**Description of the task**. Please repeat, from the entries that follow, the lines from the one containing "[Slå lup til] (1079, 24)" through the one containing "[Del via e-mail] (1691, 24)" exactly, adding nothing.

*** Opening of Extracted information ***

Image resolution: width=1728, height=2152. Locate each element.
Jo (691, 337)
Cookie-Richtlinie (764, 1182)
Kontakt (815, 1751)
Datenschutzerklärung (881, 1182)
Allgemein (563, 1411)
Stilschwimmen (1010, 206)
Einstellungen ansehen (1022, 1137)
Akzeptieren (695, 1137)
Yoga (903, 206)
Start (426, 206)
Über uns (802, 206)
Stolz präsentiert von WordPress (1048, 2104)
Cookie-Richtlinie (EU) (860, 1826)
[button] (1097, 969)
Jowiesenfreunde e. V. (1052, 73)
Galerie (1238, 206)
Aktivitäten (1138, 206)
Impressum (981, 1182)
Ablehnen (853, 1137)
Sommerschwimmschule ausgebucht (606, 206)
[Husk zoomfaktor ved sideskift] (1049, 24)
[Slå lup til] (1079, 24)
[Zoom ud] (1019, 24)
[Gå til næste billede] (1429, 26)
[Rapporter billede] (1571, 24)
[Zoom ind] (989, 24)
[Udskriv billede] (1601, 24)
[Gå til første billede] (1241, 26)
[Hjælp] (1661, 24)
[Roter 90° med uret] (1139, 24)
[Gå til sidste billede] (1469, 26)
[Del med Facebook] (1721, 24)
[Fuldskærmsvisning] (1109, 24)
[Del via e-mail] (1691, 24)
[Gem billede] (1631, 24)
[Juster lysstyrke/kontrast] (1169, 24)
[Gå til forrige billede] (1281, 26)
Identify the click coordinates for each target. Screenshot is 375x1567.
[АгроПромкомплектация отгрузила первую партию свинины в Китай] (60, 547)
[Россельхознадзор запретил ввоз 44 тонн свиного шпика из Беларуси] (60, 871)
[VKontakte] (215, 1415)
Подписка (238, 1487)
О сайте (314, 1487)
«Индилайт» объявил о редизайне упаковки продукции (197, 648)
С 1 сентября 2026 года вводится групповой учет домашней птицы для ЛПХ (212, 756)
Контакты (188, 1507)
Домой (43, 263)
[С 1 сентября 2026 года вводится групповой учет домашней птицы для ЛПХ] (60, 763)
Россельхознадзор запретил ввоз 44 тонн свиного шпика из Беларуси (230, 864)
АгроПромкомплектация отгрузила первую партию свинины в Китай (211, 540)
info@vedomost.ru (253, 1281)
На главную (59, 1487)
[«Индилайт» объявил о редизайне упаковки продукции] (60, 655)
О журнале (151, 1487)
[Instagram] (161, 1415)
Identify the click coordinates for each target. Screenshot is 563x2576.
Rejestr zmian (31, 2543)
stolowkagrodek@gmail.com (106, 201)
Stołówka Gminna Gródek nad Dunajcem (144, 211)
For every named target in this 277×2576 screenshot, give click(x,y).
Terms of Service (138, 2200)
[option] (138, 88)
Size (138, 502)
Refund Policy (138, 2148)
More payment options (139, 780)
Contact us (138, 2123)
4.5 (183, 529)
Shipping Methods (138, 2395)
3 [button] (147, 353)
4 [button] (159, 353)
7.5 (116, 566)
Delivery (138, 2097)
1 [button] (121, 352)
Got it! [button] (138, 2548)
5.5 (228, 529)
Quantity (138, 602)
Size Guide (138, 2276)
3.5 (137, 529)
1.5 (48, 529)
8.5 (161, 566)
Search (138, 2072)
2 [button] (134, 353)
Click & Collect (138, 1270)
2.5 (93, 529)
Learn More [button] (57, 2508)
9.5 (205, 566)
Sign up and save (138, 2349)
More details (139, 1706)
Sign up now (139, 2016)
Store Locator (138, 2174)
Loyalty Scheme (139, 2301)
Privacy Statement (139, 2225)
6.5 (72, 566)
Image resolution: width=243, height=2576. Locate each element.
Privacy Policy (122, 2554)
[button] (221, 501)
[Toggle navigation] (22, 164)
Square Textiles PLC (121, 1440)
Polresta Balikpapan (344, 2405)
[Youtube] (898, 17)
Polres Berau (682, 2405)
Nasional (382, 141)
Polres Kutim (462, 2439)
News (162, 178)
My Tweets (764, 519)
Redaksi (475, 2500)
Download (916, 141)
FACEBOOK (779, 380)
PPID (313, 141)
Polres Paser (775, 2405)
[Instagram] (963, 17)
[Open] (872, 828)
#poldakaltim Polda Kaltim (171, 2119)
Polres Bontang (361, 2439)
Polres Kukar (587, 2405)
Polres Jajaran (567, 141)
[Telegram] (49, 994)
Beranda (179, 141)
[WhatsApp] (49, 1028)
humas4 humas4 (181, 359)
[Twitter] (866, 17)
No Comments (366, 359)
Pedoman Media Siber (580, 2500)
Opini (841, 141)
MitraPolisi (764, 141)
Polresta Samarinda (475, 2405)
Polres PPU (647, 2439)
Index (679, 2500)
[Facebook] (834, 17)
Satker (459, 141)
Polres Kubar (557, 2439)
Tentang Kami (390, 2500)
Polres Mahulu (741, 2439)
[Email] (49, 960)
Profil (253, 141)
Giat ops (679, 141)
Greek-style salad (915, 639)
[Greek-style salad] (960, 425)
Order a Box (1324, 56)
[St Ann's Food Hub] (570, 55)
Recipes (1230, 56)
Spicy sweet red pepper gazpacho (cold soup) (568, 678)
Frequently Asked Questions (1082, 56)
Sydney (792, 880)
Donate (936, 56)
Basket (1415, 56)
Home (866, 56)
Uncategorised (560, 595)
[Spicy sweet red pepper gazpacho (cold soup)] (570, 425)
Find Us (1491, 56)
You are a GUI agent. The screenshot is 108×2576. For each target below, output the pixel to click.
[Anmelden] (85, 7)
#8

*** Close of Extracted information ***

**Response to the task**.
[Slå lup til] (1079, 24)
[Zoom ud] (1019, 24)
[Gå til næste billede] (1429, 26)
[Rapporter billede] (1571, 24)
[Zoom ind] (989, 24)
[Udskriv billede] (1601, 24)
[Gå til første billede] (1241, 26)
[Hjælp] (1661, 24)
[Roter 90° med uret] (1139, 24)
[Gå til sidste billede] (1469, 26)
[Del med Facebook] (1721, 24)
[Fuldskærmsvisning] (1109, 24)
[Del via e-mail] (1691, 24)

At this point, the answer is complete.